= Philippe Trần Văn Hoài =

Vietnamese Roman Catholic prelate (1929–2010)

Monsignor Philipphê Trần Văn Hoài, also known as Filippo (22 March 1929 – 2 February 2010) was a Vietnamese Roman Catholic prelate and activist.

In the 1980s, Hoài was mandated by the Vatican with the responsibility of shepherding the global Vietnamese Catholic diaspora. He organized a freedom of worship gathering, "Prayer Day for Peace in Viet Nam" at the Vatican with Pope John Paul II and leaders of the main Vietnamese religions. He also wrote the foreword to the first edition of The Road of Hope, a book compiling the messages of the cardinal Nguyễn Văn Thuận during his 13-year imprisonment by the Socialist Republic of Vietnam. He celebrated 50 years of priesthood with the 2009 publication of his book, The Human Destiny of Jesus Christ, which he dedicated to "the faithful of all religions".

==Early life==
Hoài was born in An Ninh in central Vietnam, the second child in a family of modest wealth and limited political connections. In 1943, he entered An Ninh Minor Seminary, where he was a classmate of the future cardinal Nguyễn Văn Thuận. After the conclusion of French occupation of Vietnam in 1954, he was ordained a priest in 1959 at La Vang, the sanctuary commemorating a vision of the Blessed Virgin Mary. He was the first priest to be ordained at the sanctuary and, as of 2010, one of three priests to receive the honor. Soon after his ordination, he was appointed parish priest at Bác Vọng, Huế. In 1961, he was appointed a faculty member of Phú Xuân Minor Seminary and later in 1962, a rector of Hoàn Thiên Minor Seminary. Upon being selected to study at the Vatican, he left Vietnam in 1969.

§ Dataset extract
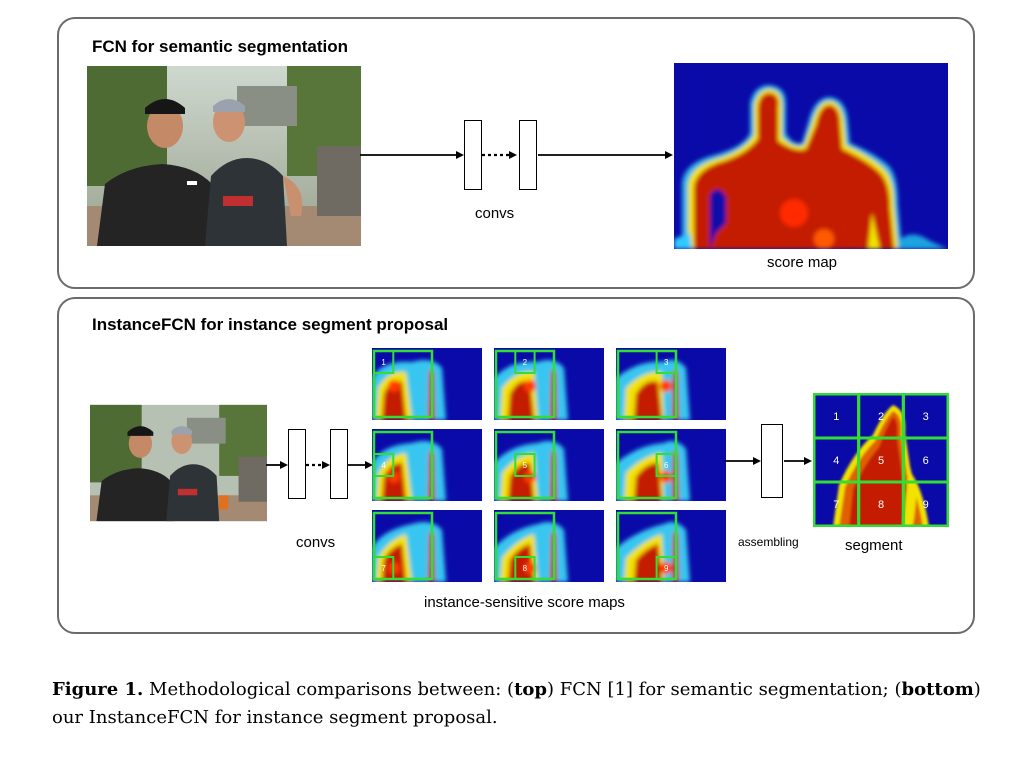  I want to click on segment-label: segment, so click(874, 546).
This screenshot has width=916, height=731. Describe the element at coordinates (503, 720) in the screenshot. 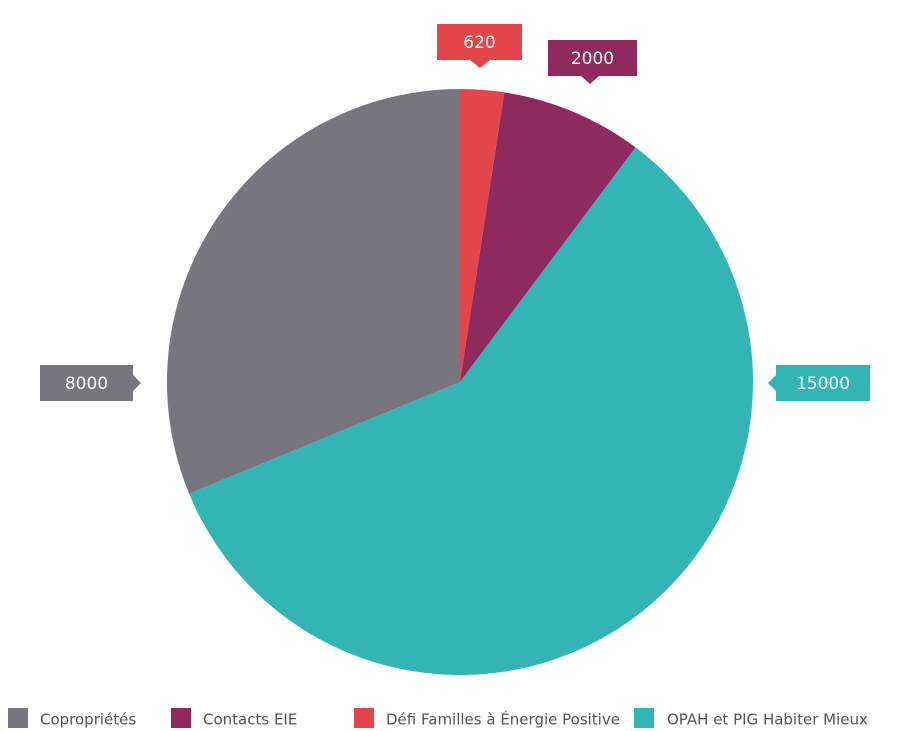

I see `legend-label: Défi Familles à Énergie Positive` at that location.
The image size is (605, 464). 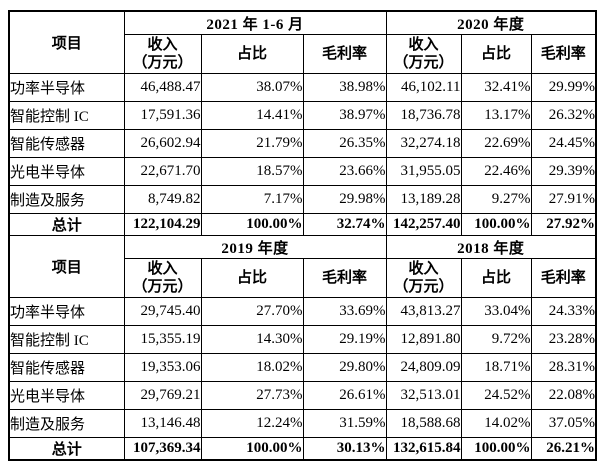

§ Job item A
According to the biography of Philippe Trần Văn Hoài, where was he ordained a priest in 1959?
§ Job item B
Does the biography of Philippe Trần Văn Hoài support each statement? (i) He entered An Ninh Minor Seminary in 1943. (ii) He left Vietnam in 1962. (iii) He dedicated his 2009 book to the faithful of all religions.

§ Response area A
At La Vang, the sanctuary commemorating a vision of the Blessed Virgin Mary.

§ Response area B
(i) Yes: "In 1943, he entered An Ninh Minor Seminary"
(ii) No: "Upon being selected to study at the Vatican, he left Vietnam in 1969."
(iii) Yes: "which he dedicated to "the faithful of all religions""